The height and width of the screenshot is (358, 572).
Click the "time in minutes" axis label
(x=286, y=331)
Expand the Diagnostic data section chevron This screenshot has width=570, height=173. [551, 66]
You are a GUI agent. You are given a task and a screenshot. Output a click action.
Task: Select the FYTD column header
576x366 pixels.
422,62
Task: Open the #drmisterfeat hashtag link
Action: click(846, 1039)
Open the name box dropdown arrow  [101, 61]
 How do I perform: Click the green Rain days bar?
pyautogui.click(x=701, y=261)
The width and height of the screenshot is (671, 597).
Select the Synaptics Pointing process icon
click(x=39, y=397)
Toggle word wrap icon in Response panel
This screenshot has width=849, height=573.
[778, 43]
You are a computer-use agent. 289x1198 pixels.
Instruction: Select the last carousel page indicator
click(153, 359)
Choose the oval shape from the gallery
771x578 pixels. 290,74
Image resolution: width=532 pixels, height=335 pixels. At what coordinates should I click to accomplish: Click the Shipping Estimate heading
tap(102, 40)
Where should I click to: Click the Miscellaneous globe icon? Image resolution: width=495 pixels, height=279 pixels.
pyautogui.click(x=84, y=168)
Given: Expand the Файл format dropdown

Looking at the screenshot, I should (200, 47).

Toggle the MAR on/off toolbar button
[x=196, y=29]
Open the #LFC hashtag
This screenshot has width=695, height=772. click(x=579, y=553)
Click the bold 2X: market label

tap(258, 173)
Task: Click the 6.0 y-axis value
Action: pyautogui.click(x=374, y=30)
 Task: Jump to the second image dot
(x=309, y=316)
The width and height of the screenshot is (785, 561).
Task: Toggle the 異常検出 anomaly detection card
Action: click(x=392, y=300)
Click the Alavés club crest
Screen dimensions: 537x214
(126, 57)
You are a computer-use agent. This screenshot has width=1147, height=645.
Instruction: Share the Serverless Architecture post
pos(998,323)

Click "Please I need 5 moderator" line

Requirements:
Please reproduce the stretch from the line containing "You are a computer-use agent. This" through the end of the entries, requests included, adding 123 to every coordinate in the answers.

Exercise answer:
You are a computer-use agent. This screenshot has width=1147, height=645.
Instruction: Share the Serverless Architecture post
pos(1121,446)

Click "Please I need 5 moderator" line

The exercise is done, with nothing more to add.